また、少しずつ点数が伸びていけば、それだけモチベーションも高まるという利点もある。
そして、放課後はヴィンデル卿がアンナの立会いの下、勉強を教えている。さすがに女の子1人に男1人の密室では粗相が起こっても困るからだ。
「よし、やればできるじゃないか!よし、次の問題だ」
「ひぃ~、いつになったら勉強終わるんですか!」
「大丈夫ですよ、オリヴィアさん。睡眠防止に頭をはっきりさせるハーブティーも用意しています」
「普通のときに飲みたかったよ、アンナのハーブティー」
シャルロットとの勉強がいかに優しかったか身を知りながら、『こんな目に合うくらいなら、普段から真面目に勉強しておくんだった』と後悔するオリヴィアであった。

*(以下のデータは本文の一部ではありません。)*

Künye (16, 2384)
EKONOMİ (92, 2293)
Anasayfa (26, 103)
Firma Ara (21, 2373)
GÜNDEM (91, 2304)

そして、試験当日の放課後、そこには歴戦を潜り抜けて真っ白な灰になったオリヴィアがいた。
「燃えたよ、燃え尽きたよぉ……」
「燃え尽きられたら困るわ、明日は実技試験が残っているのよ」
「……お姉さま、夏休み、どこか、一緒に、遊び、行きたいです」
「現実逃避な上にもう言葉になってないわ。私の別荘も良いけど、マンネリ化しているから、別の場所に行きたいわね」
「だったら、俺のところに来ないか? ウチの領土にはバーレル火山があって、掘ったら温泉が出るほどの……」
「「温泉!」」
(温泉と言えば、お肌がすべすべになって美容にいいと聞くわ。ここのところ、疲れもたまっているし心身共にリフレッシュも悪くないけど……これ、デートイベントよね)
(温泉パン、温泉まんじゅう、温泉卵……どれも美味しそうです)
「でも、私がいたら二人の邪魔にな……」
二人のために身を引こうとしたシャルロットだったが、オリヴィアが目を輝かせながら、袖をくいっとひっぱている。一緒に行きましょうと無言の圧力をかけてくる。
(あの目を裏切ることはできない。これは断れないわ……)
シャルロットは渋々と了承し、ヴィンデル卿の誘いに乗ることとなった。